This Guide Book aims to provide help for contributors by offering advice and best practices that they can use during their work. It also aims to guide decisions and operations of the Docs Working Group as a whole.

Best Practices

  • Prefer plain language
    • Improves accessibility to a wide range of people with different backgrounds
    • Where jargon is used, define it in-document or link out to a glossary or other source
  • Use deep page heirarchies
    • They provide detail without overwhelming readers (with length and complexity)
    • Think Wikipedia page structure
    • Break up long documents into separate parts where feasible, and structure complex information into separate, focused topics where feasible
  • Prefer interlinking between pages within a subproject or topic, and to other projects
    • The Project Jupyter (meta) docs pages are a great target for interlinking because they are relevant to many subprojects
    • Breaking up a topic into small focused documents and interlinking them can provide the same information in an easier to read form
  • Consider how your content fits into the diataxis docs framework before you start, to ensure your content is focused toward the right purpose
  • Key Docs pages should be checked before release, so that essential information is not broken

Key Observations

These points were brought up during early Docs Working Group discussions. Some common challenges we need to be aware of while doing our work:

  • Users often express that it's challenging to get a unified view of "what is Jupyter" and how the components work together.
    • We should work to remedy this and provide more explanation and context in appropriate places.
  • Jupyter's modular approach (from The Big Split) can make it difficult to communicate the right information in the right place. Insights from one project can be relevant to other subprojects, and some information spans multiple subprojects.
  • There should be multiple ways to consume docs, through multiple points of delivery.

Processes

Notes about our official processes are captured here to help guide Docs Working Group members in their efforts.

Moots

Moots are a type of event/meeting hosted by member(s) of the Docs Working Group. In short, they're group-wide meetings that seek to bring experts and Docs Working Group members together so that expert information, opinions, and other materials can be gathered on a specific topic/area for the purpose of writing documentation (or otherwise furthering the Docs Working Group's mission).

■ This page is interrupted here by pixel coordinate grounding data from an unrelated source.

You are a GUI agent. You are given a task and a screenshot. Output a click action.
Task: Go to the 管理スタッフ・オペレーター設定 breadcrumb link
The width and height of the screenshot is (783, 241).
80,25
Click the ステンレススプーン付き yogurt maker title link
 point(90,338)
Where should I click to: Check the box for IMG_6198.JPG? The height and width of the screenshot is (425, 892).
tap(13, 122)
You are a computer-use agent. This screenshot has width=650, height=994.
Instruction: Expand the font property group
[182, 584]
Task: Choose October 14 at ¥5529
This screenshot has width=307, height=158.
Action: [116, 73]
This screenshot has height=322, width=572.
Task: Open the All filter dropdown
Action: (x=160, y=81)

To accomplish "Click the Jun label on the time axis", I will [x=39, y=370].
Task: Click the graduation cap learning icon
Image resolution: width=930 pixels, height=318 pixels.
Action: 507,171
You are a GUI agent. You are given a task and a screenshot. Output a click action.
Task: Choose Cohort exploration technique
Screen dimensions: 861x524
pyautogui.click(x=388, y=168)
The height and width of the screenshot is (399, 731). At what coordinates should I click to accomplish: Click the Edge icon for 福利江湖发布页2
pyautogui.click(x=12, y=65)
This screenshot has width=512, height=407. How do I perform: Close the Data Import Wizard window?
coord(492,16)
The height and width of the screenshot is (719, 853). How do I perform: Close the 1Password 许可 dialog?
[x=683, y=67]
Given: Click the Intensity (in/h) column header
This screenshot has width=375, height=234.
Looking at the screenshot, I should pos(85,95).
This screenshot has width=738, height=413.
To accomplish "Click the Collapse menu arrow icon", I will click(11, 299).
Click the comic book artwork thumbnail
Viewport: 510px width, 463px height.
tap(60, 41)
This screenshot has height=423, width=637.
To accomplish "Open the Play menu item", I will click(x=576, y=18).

To hold a moot, we need to announce it to the Docs Working Group members, so make an issue or come to the weekly meetings and state your desire for a moot. If consensus has been reached about the need for a moot, planning can begin. Moots are gatherings for experts and Docs Working Group members, so we also need to identify and invite/schedule the relevant experts to come to the moot (members can and should help with this where possible).

During the moot, we should attempt to record the meeting for use as a record to refer to during creation of subsequent documentation/materials. We should also try to organize concepts and create notes that capture relevant information, in collaboration with and review by our experts (to ensure accuracy).